# characterisitic subgroup implies normal subgroup

• April 8th 2010, 11:03 AM
wutang
characterisitic subgroup implies normal subgroup
Recall that a subgroup N of a group G is called characteristic if F(N)=N for all automorphisms F of G. If N is a characteristic subroup of G, show that N is a normal subgroup of G.
I don't have a clue were to start this from, any help would be great(Rofl)
• April 8th 2010, 02:24 PM
aliceinwonderland
Quote:

Originally Posted by wutang
Recall that a subgroup N of a group G is called characteristic if F(N)=N for all automorphisms F of G. If N is a characteristic subroup of G, show that N is a normal subgroup of G.
I don't have a clue were to start this from, any help would be great(Rofl)

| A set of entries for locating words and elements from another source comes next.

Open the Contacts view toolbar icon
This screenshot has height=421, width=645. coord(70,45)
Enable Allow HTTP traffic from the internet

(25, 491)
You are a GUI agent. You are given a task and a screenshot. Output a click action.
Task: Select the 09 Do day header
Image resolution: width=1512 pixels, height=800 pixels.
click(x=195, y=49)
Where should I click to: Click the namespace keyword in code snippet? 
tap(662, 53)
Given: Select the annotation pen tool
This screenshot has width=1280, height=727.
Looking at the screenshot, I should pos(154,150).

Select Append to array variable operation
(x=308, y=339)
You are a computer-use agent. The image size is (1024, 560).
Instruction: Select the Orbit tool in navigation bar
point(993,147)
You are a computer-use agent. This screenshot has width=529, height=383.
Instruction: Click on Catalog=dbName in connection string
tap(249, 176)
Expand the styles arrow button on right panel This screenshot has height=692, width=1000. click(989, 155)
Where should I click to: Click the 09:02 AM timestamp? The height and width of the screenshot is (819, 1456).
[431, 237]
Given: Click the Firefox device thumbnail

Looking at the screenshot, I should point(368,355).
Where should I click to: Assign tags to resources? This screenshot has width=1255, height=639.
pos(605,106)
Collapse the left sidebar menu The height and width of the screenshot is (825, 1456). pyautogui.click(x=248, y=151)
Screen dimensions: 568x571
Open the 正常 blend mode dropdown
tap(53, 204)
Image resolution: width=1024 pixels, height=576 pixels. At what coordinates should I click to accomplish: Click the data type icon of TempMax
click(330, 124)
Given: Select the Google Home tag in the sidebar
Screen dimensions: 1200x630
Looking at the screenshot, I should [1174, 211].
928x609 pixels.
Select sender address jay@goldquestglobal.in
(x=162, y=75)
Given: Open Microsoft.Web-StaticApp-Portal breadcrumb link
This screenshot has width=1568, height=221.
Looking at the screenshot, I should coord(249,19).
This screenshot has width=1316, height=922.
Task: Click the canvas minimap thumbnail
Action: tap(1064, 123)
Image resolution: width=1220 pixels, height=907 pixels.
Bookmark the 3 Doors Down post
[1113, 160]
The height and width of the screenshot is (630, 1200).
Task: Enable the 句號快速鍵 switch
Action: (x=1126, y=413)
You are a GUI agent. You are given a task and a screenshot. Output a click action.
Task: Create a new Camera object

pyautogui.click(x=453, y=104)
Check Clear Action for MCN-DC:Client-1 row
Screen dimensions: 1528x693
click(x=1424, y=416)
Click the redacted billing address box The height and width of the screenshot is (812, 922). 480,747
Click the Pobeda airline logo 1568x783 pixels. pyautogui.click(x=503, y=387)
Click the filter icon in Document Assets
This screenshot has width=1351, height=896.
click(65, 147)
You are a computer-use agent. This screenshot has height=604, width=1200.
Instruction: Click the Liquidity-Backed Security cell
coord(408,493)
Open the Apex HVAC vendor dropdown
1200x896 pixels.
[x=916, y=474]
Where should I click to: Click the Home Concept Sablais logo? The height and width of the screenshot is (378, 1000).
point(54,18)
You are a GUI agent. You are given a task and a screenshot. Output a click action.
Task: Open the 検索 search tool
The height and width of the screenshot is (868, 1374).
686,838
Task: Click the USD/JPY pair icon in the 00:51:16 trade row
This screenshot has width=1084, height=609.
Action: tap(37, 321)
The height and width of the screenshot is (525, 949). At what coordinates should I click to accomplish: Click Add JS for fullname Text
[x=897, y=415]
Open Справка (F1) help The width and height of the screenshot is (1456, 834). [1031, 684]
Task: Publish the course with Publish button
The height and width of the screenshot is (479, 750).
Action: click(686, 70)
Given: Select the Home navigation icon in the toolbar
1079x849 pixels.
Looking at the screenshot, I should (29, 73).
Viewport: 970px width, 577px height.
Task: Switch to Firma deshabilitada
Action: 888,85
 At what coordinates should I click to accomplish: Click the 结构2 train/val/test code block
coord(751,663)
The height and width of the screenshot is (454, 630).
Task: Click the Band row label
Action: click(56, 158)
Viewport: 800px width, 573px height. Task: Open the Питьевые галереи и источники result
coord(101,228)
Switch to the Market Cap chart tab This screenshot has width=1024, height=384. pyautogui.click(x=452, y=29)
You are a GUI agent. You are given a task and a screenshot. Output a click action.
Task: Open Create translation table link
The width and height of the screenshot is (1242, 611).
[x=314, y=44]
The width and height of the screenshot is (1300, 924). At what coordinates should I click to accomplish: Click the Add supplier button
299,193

If F(N)=N for all automorphisms F of G, then $\phi_g(N) = N$ for every inner automorphism $\phi_g \in Inn(G) \subset Aut(G)$.
Now $\phi_g(N)=N$ for every $\phi_g \in Inn(G)$ implies that $gNg^{-1}=N$ for every $g \in G$. It follows that N is a normal subgroup of G.
• April 8th 2010, 04:13 PM
wutang
thanks, that helps a lot